• **PROBLEM DESCRIPTION**: Nothing but the lines from the one containing "Directories (913, 1319)" through the last line of the entries should appear in the output, each verbatim.

___ EXTRACTED ENTRIES ___

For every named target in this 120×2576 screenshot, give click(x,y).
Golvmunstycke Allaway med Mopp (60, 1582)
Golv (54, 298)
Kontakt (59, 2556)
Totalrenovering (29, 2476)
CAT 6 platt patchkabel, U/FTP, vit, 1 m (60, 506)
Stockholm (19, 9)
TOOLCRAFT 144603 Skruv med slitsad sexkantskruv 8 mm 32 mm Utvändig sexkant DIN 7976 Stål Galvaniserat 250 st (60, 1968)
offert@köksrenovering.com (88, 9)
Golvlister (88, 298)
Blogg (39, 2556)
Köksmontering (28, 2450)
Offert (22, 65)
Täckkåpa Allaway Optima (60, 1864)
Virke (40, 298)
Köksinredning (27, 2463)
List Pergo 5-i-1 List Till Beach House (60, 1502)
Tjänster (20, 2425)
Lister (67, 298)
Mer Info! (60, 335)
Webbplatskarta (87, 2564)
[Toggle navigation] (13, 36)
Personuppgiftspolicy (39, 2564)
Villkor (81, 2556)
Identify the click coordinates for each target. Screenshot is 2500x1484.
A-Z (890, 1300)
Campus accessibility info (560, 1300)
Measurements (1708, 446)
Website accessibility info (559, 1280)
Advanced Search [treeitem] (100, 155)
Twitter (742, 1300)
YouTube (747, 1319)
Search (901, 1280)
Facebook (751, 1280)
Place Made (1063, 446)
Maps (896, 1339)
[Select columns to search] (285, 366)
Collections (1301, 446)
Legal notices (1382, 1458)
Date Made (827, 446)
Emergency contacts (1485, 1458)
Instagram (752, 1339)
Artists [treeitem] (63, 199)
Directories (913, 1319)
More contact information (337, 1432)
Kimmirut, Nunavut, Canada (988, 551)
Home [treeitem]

___

• **FINISHED TASK**:
Directories (913, 1319)
More contact information (337, 1432)
Kimmirut, Nunavut, Canada (988, 551)
Home [treeitem]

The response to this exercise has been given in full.